I like the idea here but this sounds pretty unbalanced. Normally the problem with new dubstep makers is the percussion -- not being able to hear it specifically. What this sounds like is the percussion is too loud over the drop, no side-chain, and backing pads too reverbed up.
Turn that reverb send on your pads down, cut the low end on it, and bring them down a little.
Kick and snare are okay until 0:24 where you can see we have some peak distortion. If this is just an idea you're doing some light mixing on, you can clap an emergency limiter on it as a bandaid but I recommend just avoiding it at all costs.

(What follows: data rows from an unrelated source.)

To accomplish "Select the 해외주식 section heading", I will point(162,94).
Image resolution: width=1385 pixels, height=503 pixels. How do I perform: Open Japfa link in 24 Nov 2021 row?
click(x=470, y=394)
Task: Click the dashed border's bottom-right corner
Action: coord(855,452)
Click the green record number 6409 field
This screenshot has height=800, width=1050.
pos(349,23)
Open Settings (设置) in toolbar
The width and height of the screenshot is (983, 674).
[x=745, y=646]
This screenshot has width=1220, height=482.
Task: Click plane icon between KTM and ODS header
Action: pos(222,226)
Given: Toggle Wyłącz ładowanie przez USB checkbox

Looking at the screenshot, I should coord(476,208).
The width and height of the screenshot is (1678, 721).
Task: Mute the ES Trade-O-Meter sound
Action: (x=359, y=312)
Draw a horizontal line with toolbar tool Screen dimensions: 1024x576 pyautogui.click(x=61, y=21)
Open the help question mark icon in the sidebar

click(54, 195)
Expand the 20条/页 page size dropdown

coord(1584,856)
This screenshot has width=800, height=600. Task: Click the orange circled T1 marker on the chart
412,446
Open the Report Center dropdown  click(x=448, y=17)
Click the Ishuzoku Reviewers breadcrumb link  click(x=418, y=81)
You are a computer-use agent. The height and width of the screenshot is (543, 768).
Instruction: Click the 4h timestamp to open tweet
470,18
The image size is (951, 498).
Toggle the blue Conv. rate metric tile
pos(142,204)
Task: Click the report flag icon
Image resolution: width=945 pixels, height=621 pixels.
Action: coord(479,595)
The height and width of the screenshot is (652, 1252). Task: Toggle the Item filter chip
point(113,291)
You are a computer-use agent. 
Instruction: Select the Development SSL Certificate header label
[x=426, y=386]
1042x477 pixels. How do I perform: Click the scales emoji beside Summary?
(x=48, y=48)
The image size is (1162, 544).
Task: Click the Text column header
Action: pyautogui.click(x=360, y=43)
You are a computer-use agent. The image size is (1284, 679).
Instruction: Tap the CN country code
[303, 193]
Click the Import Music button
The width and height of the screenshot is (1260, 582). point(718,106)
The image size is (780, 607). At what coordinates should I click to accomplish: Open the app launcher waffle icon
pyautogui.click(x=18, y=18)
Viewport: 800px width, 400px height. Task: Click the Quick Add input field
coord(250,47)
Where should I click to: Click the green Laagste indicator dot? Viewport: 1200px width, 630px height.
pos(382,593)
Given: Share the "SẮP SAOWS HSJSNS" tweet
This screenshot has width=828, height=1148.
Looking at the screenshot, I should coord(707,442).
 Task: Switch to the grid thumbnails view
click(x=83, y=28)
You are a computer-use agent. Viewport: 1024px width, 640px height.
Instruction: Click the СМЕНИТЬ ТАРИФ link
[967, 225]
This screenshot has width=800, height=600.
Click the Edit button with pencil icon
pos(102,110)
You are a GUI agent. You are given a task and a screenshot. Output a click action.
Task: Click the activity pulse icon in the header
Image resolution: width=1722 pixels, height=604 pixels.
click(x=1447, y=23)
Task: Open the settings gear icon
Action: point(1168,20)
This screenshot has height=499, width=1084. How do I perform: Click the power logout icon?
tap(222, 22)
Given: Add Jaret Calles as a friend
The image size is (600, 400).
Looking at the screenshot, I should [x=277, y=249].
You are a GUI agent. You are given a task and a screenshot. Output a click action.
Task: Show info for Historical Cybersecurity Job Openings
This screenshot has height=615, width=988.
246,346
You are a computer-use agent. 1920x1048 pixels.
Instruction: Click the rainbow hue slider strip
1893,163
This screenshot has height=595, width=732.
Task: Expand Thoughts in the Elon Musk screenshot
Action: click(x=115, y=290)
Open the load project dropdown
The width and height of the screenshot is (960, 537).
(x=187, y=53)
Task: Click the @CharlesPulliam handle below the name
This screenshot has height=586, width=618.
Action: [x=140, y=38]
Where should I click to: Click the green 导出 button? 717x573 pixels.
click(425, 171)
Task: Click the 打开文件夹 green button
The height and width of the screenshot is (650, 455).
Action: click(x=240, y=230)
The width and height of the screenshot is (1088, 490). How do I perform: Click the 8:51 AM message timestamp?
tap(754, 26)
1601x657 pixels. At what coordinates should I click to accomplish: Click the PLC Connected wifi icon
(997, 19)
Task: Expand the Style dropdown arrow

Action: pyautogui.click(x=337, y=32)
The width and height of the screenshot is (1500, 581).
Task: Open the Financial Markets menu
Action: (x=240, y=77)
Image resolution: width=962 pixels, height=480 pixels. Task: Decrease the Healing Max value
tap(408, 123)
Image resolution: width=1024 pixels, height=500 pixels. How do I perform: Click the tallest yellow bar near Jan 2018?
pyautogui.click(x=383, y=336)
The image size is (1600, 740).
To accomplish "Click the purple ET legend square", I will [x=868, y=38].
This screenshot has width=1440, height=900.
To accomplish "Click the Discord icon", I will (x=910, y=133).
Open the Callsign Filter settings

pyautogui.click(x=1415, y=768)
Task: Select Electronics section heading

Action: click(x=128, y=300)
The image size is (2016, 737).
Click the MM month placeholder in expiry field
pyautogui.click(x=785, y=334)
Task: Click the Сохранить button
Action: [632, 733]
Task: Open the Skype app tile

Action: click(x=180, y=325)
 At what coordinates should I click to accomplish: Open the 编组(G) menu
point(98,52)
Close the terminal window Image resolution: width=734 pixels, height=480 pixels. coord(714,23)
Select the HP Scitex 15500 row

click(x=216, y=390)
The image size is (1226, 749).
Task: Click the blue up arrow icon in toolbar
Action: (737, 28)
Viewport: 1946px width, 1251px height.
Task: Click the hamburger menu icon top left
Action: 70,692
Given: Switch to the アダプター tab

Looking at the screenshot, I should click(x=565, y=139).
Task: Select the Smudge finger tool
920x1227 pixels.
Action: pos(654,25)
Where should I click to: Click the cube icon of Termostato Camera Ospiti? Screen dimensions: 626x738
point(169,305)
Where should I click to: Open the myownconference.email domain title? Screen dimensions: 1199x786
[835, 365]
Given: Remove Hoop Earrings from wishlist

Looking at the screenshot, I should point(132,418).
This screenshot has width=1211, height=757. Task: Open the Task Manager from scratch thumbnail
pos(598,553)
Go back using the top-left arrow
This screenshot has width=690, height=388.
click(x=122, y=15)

I try to mix everything so that the entire track peaks at no more than -6 dB on the master channel before I even touch it. This approach totally avoids the peaking problem is why, mostly. That and when you do apply compression -- which it sounds like this piece has not had, you also avoid over-compressing, to some degree.
Now to side-chaining, if you haven't had any experience with this, I recommend plugins like fabfilter C2 or sidekick6, but you can do it by hand if absolutely need be. Basically, you have your bass line, and whenever your kick/snare hit, you duck your bass and sometimes other synths so the kick/snare don't have to push THROUGH the low frequency noise to get to your ears. It's so prevalent now that a lot of people use it, even in genres like metal.
I also note the lack of a sub under your wobble synth, and the wobbles themselves aren't compressed. Something to work on.
That said, good dubstep standard composition going on. I'm excited to see you improve in the time to come. :)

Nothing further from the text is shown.